Task -> Among the records below, find the line that has "Defibrillators in Redmarley (81, 423)"; from there, give the lines again exactly, and stop after the line that has "[Web TV] (1065, 8)".

** Opening Supplied material block **

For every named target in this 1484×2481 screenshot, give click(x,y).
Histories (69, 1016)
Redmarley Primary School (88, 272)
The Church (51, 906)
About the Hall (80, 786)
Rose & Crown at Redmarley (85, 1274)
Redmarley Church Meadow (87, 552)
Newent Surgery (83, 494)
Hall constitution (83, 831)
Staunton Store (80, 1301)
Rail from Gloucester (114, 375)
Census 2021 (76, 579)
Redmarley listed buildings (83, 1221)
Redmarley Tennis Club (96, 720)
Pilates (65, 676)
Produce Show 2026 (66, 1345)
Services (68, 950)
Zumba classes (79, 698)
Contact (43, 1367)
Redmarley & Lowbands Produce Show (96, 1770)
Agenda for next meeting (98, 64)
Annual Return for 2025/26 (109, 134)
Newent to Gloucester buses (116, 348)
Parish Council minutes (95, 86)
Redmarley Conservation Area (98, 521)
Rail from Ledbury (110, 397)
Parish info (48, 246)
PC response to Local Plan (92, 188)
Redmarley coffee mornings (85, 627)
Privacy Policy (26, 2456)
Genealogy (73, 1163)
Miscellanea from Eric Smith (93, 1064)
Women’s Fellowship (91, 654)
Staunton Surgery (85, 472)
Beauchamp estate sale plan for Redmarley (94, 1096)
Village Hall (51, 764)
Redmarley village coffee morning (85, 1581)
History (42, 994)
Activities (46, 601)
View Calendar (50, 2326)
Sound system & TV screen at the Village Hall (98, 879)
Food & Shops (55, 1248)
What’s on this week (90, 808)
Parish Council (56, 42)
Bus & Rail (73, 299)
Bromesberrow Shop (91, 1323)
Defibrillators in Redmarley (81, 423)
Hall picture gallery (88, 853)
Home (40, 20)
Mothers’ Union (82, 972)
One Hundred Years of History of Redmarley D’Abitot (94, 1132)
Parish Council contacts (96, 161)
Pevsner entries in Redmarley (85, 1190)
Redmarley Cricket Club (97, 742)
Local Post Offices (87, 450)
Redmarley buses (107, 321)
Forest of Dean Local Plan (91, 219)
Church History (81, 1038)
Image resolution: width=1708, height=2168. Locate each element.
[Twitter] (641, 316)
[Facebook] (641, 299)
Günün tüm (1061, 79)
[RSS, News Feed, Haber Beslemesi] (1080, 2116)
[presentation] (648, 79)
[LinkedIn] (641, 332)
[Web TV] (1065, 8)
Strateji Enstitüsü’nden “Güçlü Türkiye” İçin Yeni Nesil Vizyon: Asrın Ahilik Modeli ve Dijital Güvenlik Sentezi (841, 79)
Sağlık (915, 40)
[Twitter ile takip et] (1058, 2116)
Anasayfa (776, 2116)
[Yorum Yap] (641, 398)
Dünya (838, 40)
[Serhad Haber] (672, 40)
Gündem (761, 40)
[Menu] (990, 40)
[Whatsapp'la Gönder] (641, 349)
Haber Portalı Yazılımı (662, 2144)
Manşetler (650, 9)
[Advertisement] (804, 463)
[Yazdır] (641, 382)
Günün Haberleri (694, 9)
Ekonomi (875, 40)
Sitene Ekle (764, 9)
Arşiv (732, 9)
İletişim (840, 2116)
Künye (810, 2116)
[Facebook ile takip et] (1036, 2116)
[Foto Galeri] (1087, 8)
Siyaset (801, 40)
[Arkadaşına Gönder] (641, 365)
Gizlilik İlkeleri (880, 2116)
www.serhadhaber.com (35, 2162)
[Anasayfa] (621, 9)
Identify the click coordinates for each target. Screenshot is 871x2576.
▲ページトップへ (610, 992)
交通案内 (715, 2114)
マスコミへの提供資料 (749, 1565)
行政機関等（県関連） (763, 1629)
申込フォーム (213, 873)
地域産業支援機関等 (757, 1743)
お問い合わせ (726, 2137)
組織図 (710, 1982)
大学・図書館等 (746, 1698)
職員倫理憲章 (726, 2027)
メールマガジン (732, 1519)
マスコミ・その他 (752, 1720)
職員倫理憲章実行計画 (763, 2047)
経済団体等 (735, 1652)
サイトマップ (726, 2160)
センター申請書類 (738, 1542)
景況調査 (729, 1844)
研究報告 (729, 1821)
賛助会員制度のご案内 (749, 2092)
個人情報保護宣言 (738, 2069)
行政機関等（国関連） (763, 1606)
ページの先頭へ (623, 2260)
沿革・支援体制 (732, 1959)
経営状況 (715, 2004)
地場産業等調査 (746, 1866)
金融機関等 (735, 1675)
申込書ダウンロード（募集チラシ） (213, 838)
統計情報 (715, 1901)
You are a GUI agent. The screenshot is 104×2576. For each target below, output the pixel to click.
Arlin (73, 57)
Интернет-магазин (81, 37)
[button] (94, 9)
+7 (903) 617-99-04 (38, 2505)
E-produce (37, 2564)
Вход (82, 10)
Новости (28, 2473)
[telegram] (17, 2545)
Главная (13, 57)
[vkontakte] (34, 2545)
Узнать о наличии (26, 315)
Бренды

** Closing Supplied material block **

Reply ->
Defibrillators in Redmarley (81, 423)
Hall picture gallery (88, 853)
Home (40, 20)
Mothers’ Union (82, 972)
One Hundred Years of History of Redmarley D’Abitot (94, 1132)
Parish Council contacts (96, 161)
Pevsner entries in Redmarley (85, 1190)
Redmarley Cricket Club (97, 742)
Local Post Offices (87, 450)
Redmarley buses (107, 321)
Forest of Dean Local Plan (91, 219)
Church History (81, 1038)
Image resolution: width=1708, height=2168. Locate each element.
[Twitter] (641, 316)
[Facebook] (641, 299)
Günün tüm (1061, 79)
[RSS, News Feed, Haber Beslemesi] (1080, 2116)
[presentation] (648, 79)
[LinkedIn] (641, 332)
[Web TV] (1065, 8)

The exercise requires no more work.